Bizarrely, he suggests (or rather, quotes somebody else's suggestion) that readers use Grid instead of Flexbox to render the page in order to avoid this. But this makes no sense: why would one replace a technique such as Flexbox, which is well-supported, for Grid, which fails completely in 64% of browsers?
Jeremy Wagner (15) [Avatar] Offline
#2
Early March:

An entire chapter is devoted to Grid Layout: at present, only 0.3% of browsers support this properly, so it will start to become usable in around 2027.


According to this informal online survey, the overwhelming majority of web designers agree with me that Grid Layout will be unusable until 99% of users' browsers support it. That will be in around 2027.


Yesterday:
Replacing usable Flexbox with unusable Grid: 64% of browsers will break


Seems like the trend is moving pretty quickly on this. Chrome 57 hasn't come close to hitting peak usage yet, but when it (and versions after it) do, we're looking at majority support within the year. And not a simple majority of users. Enough that we can fall back to a simpler, mobile layout for users that don't support grid, and progressively enhance for those that do. Edge is now officially on board for implementing. This deserves to be covered as a primary subject in the manuscript.
428149 (29) [Avatar] Offline
#3
>>Seems like the trend is moving pretty quickly on this. Chrome 57 hasn't come close to hitting peak usage yet, but when it (and versions after it) do, we're looking at majority support within the year. And not a simple majority of users. Enough that we can fall back to a simpler, mobile layout for users that don't support grid, and progressively enhance for those that do. Edge is now officially on board for implementing. This deserves to be covered as a primary subject in the manuscript.

You can't use a feature which fails on most browsers. Nor does it make sense to create two entirely separate designs for each and every device. This *makes no sense*.

>> This deserves to be covered as a primary subject in the manuscript.

Obviously not, since it's a peripheral technique that *can't be used yet*.

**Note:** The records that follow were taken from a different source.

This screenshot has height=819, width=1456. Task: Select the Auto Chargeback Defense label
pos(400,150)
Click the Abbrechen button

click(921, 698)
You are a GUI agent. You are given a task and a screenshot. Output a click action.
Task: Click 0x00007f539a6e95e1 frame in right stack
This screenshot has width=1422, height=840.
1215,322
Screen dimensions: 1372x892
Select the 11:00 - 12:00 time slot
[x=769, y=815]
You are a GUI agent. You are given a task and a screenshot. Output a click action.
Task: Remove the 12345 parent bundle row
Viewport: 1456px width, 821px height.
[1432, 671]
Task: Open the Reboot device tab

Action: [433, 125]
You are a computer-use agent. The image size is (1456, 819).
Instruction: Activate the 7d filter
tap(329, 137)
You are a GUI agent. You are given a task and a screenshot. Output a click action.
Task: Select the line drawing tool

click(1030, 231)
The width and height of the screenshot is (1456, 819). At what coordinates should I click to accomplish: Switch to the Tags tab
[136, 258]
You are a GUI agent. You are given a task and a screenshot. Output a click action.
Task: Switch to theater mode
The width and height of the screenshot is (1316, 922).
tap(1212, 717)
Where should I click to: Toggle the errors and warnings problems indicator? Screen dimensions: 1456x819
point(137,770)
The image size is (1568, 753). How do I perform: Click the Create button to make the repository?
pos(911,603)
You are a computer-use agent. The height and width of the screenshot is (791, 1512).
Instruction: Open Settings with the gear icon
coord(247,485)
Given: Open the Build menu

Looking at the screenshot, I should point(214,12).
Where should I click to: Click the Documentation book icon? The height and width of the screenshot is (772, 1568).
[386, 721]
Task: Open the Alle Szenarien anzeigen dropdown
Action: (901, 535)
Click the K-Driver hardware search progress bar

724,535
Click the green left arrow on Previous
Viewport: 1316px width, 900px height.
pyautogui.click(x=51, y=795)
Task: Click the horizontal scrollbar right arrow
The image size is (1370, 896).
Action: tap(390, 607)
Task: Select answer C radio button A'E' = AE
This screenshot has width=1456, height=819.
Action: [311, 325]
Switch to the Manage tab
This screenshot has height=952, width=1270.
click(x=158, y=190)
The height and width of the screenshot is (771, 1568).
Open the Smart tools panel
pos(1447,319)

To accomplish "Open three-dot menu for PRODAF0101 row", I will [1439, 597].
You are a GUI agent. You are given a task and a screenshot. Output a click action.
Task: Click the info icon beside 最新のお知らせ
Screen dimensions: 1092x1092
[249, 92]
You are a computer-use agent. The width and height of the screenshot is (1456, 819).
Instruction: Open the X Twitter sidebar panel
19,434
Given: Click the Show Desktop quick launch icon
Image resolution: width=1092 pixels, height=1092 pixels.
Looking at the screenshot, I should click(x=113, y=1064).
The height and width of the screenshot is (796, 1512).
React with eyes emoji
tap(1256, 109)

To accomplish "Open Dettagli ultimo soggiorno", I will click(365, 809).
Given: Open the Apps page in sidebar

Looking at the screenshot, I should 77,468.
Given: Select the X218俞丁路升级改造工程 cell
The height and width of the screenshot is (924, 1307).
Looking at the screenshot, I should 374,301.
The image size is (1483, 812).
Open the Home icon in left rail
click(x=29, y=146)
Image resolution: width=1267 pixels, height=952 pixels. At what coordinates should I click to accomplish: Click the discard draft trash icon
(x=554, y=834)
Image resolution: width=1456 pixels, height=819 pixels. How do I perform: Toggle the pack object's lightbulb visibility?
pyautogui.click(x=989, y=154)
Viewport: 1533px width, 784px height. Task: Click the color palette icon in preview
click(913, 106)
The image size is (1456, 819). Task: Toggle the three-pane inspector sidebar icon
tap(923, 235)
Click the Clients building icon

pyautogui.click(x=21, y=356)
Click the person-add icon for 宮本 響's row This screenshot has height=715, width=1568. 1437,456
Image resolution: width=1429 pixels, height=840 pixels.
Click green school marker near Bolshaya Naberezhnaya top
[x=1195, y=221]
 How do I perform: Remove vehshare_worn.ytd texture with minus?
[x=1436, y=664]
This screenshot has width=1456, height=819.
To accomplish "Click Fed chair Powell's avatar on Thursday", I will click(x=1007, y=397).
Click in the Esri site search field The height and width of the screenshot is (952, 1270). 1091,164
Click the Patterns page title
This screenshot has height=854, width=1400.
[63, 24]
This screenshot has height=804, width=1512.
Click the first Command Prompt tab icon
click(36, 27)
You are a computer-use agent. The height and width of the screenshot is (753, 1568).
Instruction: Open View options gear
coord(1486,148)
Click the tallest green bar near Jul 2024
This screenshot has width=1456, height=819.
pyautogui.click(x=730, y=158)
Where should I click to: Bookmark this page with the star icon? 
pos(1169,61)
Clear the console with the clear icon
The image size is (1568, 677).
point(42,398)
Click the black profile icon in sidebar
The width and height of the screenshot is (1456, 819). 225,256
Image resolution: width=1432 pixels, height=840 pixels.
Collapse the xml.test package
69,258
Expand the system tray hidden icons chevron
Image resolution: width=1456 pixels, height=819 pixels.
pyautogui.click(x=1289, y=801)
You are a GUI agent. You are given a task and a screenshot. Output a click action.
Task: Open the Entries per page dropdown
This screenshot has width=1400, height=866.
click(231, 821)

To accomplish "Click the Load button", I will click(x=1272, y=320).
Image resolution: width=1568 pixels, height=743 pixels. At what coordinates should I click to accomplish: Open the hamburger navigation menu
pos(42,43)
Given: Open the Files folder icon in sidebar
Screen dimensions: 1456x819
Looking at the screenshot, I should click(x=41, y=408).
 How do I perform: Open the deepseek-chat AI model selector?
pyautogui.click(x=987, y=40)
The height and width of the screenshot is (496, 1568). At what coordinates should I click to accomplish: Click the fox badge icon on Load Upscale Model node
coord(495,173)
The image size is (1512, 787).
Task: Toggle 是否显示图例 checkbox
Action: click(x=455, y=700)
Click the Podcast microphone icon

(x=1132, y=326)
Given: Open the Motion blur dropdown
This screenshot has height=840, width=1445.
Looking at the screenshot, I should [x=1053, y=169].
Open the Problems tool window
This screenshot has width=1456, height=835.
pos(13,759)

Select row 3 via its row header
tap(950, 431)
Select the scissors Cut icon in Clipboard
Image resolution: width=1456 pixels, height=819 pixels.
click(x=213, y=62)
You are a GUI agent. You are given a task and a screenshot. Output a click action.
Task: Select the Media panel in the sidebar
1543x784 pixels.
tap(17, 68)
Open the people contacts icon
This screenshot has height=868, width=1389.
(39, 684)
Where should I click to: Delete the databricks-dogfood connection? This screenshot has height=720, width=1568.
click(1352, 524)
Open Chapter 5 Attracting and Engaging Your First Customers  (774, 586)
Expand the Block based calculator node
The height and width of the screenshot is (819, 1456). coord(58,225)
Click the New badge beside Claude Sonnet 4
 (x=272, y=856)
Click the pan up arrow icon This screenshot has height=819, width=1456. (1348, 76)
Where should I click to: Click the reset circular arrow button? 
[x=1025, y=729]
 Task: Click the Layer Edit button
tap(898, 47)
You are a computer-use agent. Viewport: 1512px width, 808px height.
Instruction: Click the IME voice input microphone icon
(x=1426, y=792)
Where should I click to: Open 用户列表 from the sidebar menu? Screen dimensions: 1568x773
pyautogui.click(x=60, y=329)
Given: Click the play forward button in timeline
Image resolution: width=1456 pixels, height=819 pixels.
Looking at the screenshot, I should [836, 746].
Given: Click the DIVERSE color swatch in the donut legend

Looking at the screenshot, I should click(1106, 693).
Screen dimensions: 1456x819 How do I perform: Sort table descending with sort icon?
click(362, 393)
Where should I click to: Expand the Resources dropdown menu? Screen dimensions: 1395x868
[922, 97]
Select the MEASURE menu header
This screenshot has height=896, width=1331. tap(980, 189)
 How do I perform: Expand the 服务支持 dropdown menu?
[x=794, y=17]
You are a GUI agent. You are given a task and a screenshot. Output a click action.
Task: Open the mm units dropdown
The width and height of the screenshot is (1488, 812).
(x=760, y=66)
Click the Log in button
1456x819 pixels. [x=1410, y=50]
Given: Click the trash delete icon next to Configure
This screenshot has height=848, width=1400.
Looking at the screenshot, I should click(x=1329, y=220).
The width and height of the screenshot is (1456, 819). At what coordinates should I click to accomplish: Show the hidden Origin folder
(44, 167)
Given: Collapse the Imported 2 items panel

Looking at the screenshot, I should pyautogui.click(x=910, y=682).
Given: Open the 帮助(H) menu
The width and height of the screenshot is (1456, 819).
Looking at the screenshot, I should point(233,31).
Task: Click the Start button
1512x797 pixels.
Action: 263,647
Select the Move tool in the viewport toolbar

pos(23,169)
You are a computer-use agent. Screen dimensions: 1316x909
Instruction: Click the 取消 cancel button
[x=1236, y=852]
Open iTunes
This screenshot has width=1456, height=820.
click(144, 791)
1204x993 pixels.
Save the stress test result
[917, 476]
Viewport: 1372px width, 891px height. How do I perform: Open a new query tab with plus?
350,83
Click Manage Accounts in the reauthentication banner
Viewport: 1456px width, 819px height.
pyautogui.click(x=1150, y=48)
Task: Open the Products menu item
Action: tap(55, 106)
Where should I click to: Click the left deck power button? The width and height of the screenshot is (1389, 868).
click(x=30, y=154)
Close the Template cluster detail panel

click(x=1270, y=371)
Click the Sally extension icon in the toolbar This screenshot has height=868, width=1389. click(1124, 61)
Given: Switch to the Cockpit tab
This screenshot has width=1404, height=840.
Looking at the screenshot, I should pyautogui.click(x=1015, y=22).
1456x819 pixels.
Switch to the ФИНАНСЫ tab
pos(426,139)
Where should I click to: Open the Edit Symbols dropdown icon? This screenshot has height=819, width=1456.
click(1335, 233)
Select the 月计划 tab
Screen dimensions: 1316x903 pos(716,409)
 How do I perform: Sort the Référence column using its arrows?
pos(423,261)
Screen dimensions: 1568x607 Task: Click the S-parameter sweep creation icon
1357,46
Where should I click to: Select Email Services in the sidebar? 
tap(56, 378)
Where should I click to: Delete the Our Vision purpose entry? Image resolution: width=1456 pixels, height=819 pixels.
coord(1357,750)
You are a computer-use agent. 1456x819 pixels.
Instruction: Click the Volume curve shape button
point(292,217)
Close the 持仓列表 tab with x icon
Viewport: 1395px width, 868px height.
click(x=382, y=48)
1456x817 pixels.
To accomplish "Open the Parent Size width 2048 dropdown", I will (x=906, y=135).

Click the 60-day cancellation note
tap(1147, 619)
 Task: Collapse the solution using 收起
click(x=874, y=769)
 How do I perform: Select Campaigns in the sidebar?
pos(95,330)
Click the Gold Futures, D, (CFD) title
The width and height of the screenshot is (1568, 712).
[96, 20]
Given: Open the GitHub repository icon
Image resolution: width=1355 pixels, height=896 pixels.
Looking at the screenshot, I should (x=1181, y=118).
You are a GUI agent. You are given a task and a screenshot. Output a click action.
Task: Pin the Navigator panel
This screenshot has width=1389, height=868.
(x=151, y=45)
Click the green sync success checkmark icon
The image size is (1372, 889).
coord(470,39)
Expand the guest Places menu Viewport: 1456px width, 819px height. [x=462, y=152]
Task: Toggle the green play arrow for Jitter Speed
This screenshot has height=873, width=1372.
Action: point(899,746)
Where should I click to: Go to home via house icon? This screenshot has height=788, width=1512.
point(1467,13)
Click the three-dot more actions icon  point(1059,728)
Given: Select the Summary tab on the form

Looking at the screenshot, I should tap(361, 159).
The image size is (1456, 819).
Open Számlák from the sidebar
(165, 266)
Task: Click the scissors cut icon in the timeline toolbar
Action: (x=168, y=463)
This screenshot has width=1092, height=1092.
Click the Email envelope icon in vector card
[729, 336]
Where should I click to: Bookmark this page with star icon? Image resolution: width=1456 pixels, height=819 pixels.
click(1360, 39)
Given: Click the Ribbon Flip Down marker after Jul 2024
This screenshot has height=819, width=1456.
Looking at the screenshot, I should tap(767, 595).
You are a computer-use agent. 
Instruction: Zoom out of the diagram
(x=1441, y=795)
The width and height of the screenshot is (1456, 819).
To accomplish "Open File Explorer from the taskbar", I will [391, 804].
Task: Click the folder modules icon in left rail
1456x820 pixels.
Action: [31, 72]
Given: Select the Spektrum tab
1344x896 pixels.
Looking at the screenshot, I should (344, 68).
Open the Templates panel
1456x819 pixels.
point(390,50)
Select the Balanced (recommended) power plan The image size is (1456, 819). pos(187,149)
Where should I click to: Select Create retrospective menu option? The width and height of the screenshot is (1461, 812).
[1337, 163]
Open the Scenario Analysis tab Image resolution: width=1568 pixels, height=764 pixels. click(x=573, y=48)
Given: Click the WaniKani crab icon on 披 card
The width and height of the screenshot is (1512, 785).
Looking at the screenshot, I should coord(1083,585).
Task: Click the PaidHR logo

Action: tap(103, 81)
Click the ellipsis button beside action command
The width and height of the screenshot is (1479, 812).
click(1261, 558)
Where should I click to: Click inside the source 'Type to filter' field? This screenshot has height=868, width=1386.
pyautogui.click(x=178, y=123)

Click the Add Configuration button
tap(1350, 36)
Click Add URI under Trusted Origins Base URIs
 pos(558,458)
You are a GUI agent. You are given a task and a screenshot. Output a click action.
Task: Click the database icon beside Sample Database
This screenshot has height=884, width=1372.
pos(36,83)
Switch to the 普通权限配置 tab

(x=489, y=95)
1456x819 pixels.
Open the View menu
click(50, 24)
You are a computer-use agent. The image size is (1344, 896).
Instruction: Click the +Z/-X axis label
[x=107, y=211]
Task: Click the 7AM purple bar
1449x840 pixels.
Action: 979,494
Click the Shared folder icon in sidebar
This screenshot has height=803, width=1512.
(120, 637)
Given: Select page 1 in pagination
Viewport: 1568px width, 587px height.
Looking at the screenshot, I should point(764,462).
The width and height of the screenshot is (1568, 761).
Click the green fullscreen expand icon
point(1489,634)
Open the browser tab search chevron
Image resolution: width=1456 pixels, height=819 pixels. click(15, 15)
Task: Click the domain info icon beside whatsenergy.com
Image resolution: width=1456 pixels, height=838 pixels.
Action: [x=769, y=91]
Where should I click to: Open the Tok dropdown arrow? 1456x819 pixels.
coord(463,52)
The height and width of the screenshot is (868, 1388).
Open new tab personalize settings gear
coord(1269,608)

If he wants to write a book which is slammed by readers the moment it gets onto Amazon, let him go ahead. People will be paying top dollars for this book ($70 in Canada) and will expect it to cover what they need to understand. They will *not* be happy if, following this book's advice, they produce websites which break. This is a pity: his writing is generally good. If he had the humility to accept feedback there would be the potential for this to be a great book.

Keith J Grant (30) [Avatar] Offline
#4
Grid layout was designed with progressive enhancement in mind. In Chapter 6, I walk you through using progressive enhancement to enable grid layouts for browsers that support it, while also defining fallback layouts for those that don’t. This way, while browser support continues to ramp up, users of browsers old and new will get a good user experience on your page. Using progressive enhancement, the page won’t “break” for anyone.